The Bigger Picture: Visual Archives and the Smithsonian
Posts tagged with: Web/Tech
- I see you - a new satellite image of the National Portrait Gallery portrait commission, One of Many, One, by Jorge Rodriguez-Gerada. [via AirSpace blog, NASM]
- Yes, you heard right, the Smithsonian is on its way to raising $1.5 Billion to support its museums, research centers, and programs. [via The Torch, SI]
- Getting toned, book style - Toning Japanese paper hinges for reattaching boards to leather bindings. [via Unbound blog, Smithsonian Libraries]
- Announced this week - The papers of Nobel laureate Toni Morrison will reside at Princeton University Library. [via InfoDocket]
- Not just go-go or punk - The new D.C. Vernacular Music Archive at George Washington University encompasses the variety of music found in our nation's capital. [via DCist]
- Challenge accepted - Flickr created a site to tell you if your picture has a park or a bird in it in response to a challenge laid out in the XKCD webcomic. [via PetaPixel]
- A new tool is coming from Rhizome that allows you preserve the dynamic content found on social media sites called Colloq. [via Bits blog, The New York Times]
- Walk in the steps of Jane Goodall, the Jane Goodall Institute and Google teamed up to bring their Street View Trekker cameras to Gombe National Park in Tanzania and allow you to explore and experience it. [via PetaPixel]
- A bold plan from the National Archives - Digitize their analog records, all 12 billion pages of them. [via AOTUS blog, NARA]
- An epic road trip - Collecting on the road with Jason Stieber, National Collector, Archives of American Art. [via Smithsonian Collections Blog]
- Now availble - DigDC, a new online archive of Washington D.C. history created by the D.C. Public Library’s Special Collections department. [via Washington Post]
- Documenting events as the are happening - A conversation with Howard Besser and the efforts of Activist Archivists in saving the records of the "Occupy" movement. [via The Signal: Digital Perservation, LOC]
- From the stacks - Exhibits writer-editor, David Romanowski, talks about his adventures in doing research in the National Air and Space Museum Archives' Technical Files for the Hawaii by Air exhibition. [via AirSpace blog, NASM]
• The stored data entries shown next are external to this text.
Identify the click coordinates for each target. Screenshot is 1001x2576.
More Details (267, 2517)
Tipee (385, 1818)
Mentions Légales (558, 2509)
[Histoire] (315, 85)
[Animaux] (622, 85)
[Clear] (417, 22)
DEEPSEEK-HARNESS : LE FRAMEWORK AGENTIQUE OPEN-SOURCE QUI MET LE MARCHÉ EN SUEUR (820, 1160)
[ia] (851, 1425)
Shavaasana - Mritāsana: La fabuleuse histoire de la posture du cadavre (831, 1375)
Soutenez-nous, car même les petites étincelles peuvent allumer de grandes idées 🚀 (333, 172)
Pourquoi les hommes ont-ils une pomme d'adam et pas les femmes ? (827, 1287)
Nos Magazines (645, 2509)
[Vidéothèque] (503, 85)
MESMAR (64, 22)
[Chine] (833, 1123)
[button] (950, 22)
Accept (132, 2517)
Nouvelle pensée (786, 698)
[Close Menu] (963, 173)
- Some thoughts on archival appraisal in the age of distant reading and computational analysis of large sets of electronic records. [via The Signal: Digital Preservation, LOC]
- Gale/Library Journal 2014 Library of the Year - Edmonton Public Libary - presents this cool video timeline of their 101 year history. [via InfoDocket]
Last week, we celebrated two years of using Archive-It for documenting the Smithsonian Institution's web presence. Previously, we had been using an in-house software and hardware installation in order to crawl websites and had cobbled together various less-than-ideal methods for capturing social media. Our hope was that a subscription to Archive-It would allow us to capture our web presence in a more efficient manner as well as allow us to provide better access to our crawled web content.
So how are we doing?
The Smithsonian currently has a total of 349 distinct websites and blogs. In the last year, we've crawled 170 of them or approximately 49% of the total. Altogether, we've crawled 327 websites and blogs, about 94% of the total, since we began using Archive-It two years ago. In addition, a significant number have been crawled more than once. Of those that have yet to be crawled, the majority have underlying code that make them nearly impossible to crawl using the technology currently available to us.
By this point, we had hoped to be crawling our websites and blogs annually. Although we haven't reached that goal, we've certainly improved from approximately one-half of our websites in 2 ½ years prior to using Archive-It, to nearly all of our websites and blogs in less than two years with Archive-It. And there's the added bonus of most of our crawled content from the last two years being available online via our Smithsonian Institution Websites Collection on Archive-It.
We continue to take steps to improve our efficiency. One of our next steps will be to evaluate the websites we've already crawled to determine which ones do not need to be crawled again because they are no longer being updated. An example might be an online exhibition that was launched in its final format and was never intended to be modified. The fewer websites that need to be crawled, the more frequently we'll be able to capture those that do.
- Web Archiving Update, The Bigger Picture, Smithsonian Institution Archives
- Smithsonian Now Using Archive-It to Crawl Websites, The Bigger Picture, Smithsonian Institution Archives
- Connecting the Dots: Issues with Preserving Complex Websites, The Bigger Picture, Smithsonian Institution Archives
- I've read about trying out historic recipes, but historic deordorant recipes? [via O say can you see? blog, NMAH]
- The recognition of the importance and need for improvements to disaster preparedness and art conservation and historic preservation got a boost after the 1966 flood of the Arno River in Florence, Italy. [via Pushing the Envelope blog, NPM]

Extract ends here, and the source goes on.